> **Input material**:
-=-=-=-=-

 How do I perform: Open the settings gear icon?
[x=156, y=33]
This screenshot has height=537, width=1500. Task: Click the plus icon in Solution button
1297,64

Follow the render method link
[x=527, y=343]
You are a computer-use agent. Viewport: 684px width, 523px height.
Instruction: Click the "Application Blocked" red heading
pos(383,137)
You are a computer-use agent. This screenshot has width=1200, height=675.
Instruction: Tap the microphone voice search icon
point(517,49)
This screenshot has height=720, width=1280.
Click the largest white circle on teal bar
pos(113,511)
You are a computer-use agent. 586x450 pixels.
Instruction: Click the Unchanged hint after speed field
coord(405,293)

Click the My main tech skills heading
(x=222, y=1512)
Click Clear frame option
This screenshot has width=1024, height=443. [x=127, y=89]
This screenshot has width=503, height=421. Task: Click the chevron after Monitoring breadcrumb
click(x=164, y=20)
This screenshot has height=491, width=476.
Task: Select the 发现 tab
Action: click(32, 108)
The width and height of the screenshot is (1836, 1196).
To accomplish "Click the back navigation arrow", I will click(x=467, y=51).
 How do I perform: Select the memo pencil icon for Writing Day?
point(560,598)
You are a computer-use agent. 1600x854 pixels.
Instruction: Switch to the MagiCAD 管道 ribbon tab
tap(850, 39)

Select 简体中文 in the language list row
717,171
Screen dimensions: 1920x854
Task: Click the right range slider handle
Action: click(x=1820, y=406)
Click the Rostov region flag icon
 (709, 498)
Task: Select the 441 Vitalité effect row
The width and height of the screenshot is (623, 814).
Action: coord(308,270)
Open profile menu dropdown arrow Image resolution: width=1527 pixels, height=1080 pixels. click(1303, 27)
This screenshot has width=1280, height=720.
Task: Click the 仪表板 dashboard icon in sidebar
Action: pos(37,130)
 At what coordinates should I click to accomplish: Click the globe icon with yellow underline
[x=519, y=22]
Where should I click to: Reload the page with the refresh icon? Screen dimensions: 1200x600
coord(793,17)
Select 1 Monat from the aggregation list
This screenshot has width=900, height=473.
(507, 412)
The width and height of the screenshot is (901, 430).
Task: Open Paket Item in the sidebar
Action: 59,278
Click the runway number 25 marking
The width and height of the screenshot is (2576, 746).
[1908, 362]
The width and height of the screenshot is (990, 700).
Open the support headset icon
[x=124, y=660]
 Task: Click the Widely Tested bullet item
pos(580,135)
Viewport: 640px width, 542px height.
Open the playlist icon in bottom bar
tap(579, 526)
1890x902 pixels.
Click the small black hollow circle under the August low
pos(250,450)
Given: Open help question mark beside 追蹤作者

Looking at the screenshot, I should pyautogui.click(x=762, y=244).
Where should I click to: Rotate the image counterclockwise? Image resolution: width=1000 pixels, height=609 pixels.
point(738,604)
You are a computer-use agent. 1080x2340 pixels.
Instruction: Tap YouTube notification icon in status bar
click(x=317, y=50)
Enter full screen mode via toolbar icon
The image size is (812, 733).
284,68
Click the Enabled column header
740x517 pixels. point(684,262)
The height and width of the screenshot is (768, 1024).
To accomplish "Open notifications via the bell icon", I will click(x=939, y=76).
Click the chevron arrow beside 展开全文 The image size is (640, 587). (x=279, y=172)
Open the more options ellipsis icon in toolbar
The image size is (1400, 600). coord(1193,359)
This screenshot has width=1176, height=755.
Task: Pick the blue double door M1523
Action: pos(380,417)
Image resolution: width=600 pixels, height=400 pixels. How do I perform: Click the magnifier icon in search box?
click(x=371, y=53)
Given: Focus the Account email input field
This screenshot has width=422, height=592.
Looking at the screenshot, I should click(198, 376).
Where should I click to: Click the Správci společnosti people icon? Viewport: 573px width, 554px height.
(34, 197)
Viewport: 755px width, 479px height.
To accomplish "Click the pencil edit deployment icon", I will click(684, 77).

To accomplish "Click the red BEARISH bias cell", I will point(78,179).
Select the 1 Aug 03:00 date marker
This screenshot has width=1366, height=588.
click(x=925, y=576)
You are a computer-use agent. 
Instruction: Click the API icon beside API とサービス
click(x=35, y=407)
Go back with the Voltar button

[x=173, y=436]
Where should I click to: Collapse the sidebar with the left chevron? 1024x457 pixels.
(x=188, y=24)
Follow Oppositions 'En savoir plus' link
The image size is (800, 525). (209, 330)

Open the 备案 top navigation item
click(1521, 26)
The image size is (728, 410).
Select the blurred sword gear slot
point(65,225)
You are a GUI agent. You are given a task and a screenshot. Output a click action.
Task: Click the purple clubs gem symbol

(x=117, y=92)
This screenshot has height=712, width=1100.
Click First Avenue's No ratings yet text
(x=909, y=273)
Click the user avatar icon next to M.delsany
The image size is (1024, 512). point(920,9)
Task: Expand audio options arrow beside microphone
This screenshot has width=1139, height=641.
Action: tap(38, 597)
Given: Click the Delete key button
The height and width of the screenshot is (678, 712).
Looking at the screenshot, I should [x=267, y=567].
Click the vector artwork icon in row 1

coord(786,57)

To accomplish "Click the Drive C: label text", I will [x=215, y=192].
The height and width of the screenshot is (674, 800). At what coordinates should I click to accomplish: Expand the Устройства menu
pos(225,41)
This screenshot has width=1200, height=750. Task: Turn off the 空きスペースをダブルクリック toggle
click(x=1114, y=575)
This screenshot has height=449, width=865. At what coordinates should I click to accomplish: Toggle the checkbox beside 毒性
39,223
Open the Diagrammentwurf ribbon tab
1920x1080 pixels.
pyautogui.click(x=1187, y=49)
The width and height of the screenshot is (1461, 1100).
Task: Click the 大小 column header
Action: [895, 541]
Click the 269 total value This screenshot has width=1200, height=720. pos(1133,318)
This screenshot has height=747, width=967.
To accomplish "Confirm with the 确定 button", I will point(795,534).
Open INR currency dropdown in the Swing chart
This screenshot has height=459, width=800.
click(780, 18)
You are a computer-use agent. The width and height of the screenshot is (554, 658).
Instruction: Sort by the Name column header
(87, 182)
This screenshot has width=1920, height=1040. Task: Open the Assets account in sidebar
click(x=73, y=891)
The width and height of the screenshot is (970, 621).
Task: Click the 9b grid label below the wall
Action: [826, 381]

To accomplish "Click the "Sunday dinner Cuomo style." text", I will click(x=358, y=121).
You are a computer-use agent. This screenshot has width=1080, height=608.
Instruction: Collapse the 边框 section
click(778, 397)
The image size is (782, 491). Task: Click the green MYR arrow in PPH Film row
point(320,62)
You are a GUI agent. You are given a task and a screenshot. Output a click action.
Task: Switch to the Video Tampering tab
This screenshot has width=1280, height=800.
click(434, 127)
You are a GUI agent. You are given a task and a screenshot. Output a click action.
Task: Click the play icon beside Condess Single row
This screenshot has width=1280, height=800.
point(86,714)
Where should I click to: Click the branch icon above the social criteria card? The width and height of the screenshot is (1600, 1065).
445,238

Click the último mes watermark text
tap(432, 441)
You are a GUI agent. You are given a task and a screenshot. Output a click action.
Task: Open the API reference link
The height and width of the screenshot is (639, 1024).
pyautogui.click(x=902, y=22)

-=-=-=-=-

> **Exercise instructions**:
Please output the material above exactly as it reads.

> **Exercise result**:
 How do I perform: Open the settings gear icon?
[x=156, y=33]
This screenshot has height=537, width=1500. Task: Click the plus icon in Solution button
1297,64

Follow the render method link
[x=527, y=343]
You are a computer-use agent. Viewport: 684px width, 523px height.
Instruction: Click the "Application Blocked" red heading
pos(383,137)
You are a computer-use agent. This screenshot has width=1200, height=675.
Instruction: Tap the microphone voice search icon
point(517,49)
This screenshot has height=720, width=1280.
Click the largest white circle on teal bar
pos(113,511)
You are a computer-use agent. 586x450 pixels.
Instruction: Click the Unchanged hint after speed field
coord(405,293)

Click the My main tech skills heading
(x=222, y=1512)
Click Clear frame option
This screenshot has width=1024, height=443. [x=127, y=89]
This screenshot has width=503, height=421. Task: Click the chevron after Monitoring breadcrumb
click(x=164, y=20)
This screenshot has height=491, width=476.
Task: Select the 发现 tab
Action: click(32, 108)
The width and height of the screenshot is (1836, 1196).
To accomplish "Click the back navigation arrow", I will click(x=467, y=51).
 How do I perform: Select the memo pencil icon for Writing Day?
point(560,598)
You are a computer-use agent. 1600x854 pixels.
Instruction: Switch to the MagiCAD 管道 ribbon tab
tap(850, 39)

Select 简体中文 in the language list row
717,171
Screen dimensions: 1920x854
Task: Click the right range slider handle
Action: click(x=1820, y=406)
Click the Rostov region flag icon
 (709, 498)
Task: Select the 441 Vitalité effect row
The width and height of the screenshot is (623, 814).
Action: coord(308,270)
Open profile menu dropdown arrow Image resolution: width=1527 pixels, height=1080 pixels. click(1303, 27)
This screenshot has width=1280, height=720.
Task: Click the 仪表板 dashboard icon in sidebar
Action: pos(37,130)
 At what coordinates should I click to accomplish: Click the globe icon with yellow underline
[x=519, y=22]
Where should I click to: Reload the page with the refresh icon? Screen dimensions: 1200x600
coord(793,17)
Select 1 Monat from the aggregation list
This screenshot has width=900, height=473.
(507, 412)
The width and height of the screenshot is (901, 430).
Task: Open Paket Item in the sidebar
Action: 59,278
Click the runway number 25 marking
The width and height of the screenshot is (2576, 746).
[1908, 362]
The width and height of the screenshot is (990, 700).
Open the support headset icon
[x=124, y=660]
 Task: Click the Widely Tested bullet item
pos(580,135)
Viewport: 640px width, 542px height.
Open the playlist icon in bottom bar
tap(579, 526)
1890x902 pixels.
Click the small black hollow circle under the August low
pos(250,450)
Given: Open help question mark beside 追蹤作者

Looking at the screenshot, I should pyautogui.click(x=762, y=244).
Where should I click to: Rotate the image counterclockwise? Image resolution: width=1000 pixels, height=609 pixels.
point(738,604)
You are a computer-use agent. 1080x2340 pixels.
Instruction: Tap YouTube notification icon in status bar
click(x=317, y=50)
Enter full screen mode via toolbar icon
The image size is (812, 733).
284,68
Click the Enabled column header
740x517 pixels. point(684,262)
The height and width of the screenshot is (768, 1024).
To accomplish "Open notifications via the bell icon", I will click(x=939, y=76).
Click the chevron arrow beside 展开全文 The image size is (640, 587). (x=279, y=172)
Open the more options ellipsis icon in toolbar
The image size is (1400, 600). coord(1193,359)
This screenshot has width=1176, height=755.
Task: Pick the blue double door M1523
Action: pos(380,417)
Image resolution: width=600 pixels, height=400 pixels. How do I perform: Click the magnifier icon in search box?
click(x=371, y=53)
Given: Focus the Account email input field
This screenshot has width=422, height=592.
Looking at the screenshot, I should click(198, 376).
Where should I click to: Click the Správci společnosti people icon? Viewport: 573px width, 554px height.
(34, 197)
Viewport: 755px width, 479px height.
To accomplish "Click the pencil edit deployment icon", I will click(684, 77).

To accomplish "Click the red BEARISH bias cell", I will point(78,179).
Select the 1 Aug 03:00 date marker
This screenshot has width=1366, height=588.
click(x=925, y=576)
You are a computer-use agent. 
Instruction: Click the API icon beside API とサービス
click(x=35, y=407)
Go back with the Voltar button

[x=173, y=436]
Where should I click to: Collapse the sidebar with the left chevron? 1024x457 pixels.
(x=188, y=24)
Follow Oppositions 'En savoir plus' link
The image size is (800, 525). (209, 330)

Open the 备案 top navigation item
click(1521, 26)
The image size is (728, 410).
Select the blurred sword gear slot
point(65,225)
You are a GUI agent. You are given a task and a screenshot. Output a click action.
Task: Click the purple clubs gem symbol

(x=117, y=92)
This screenshot has height=712, width=1100.
Click First Avenue's No ratings yet text
(x=909, y=273)
Click the user avatar icon next to M.delsany
The image size is (1024, 512). point(920,9)
Task: Expand audio options arrow beside microphone
This screenshot has width=1139, height=641.
Action: tap(38, 597)
Given: Click the Delete key button
The height and width of the screenshot is (678, 712).
Looking at the screenshot, I should [x=267, y=567].
Click the vector artwork icon in row 1

coord(786,57)

To accomplish "Click the Drive C: label text", I will [x=215, y=192].
The height and width of the screenshot is (674, 800). At what coordinates should I click to accomplish: Expand the Устройства menu
pos(225,41)
This screenshot has width=1200, height=750. Task: Turn off the 空きスペースをダブルクリック toggle
click(x=1114, y=575)
This screenshot has height=449, width=865. At what coordinates should I click to accomplish: Toggle the checkbox beside 毒性
39,223
Open the Diagrammentwurf ribbon tab
1920x1080 pixels.
pyautogui.click(x=1187, y=49)
The width and height of the screenshot is (1461, 1100).
Task: Click the 大小 column header
Action: [895, 541]
Click the 269 total value This screenshot has width=1200, height=720. pos(1133,318)
This screenshot has height=747, width=967.
To accomplish "Confirm with the 确定 button", I will point(795,534).
Open INR currency dropdown in the Swing chart
This screenshot has height=459, width=800.
click(780, 18)
You are a computer-use agent. The width and height of the screenshot is (554, 658).
Instruction: Sort by the Name column header
(87, 182)
This screenshot has width=1920, height=1040. Task: Open the Assets account in sidebar
click(x=73, y=891)
The width and height of the screenshot is (970, 621).
Task: Click the 9b grid label below the wall
Action: [826, 381]

To accomplish "Click the "Sunday dinner Cuomo style." text", I will click(x=358, y=121).
You are a computer-use agent. This screenshot has width=1080, height=608.
Instruction: Collapse the 边框 section
click(778, 397)
The image size is (782, 491). Task: Click the green MYR arrow in PPH Film row
point(320,62)
You are a GUI agent. You are given a task and a screenshot. Output a click action.
Task: Switch to the Video Tampering tab
This screenshot has width=1280, height=800.
click(434, 127)
You are a GUI agent. You are given a task and a screenshot. Output a click action.
Task: Click the play icon beside Condess Single row
This screenshot has width=1280, height=800.
point(86,714)
Where should I click to: Click the branch icon above the social criteria card? The width and height of the screenshot is (1600, 1065).
445,238

Click the último mes watermark text
tap(432, 441)
You are a GUI agent. You are given a task and a screenshot. Output a click action.
Task: Open the API reference link
The height and width of the screenshot is (639, 1024).
pyautogui.click(x=902, y=22)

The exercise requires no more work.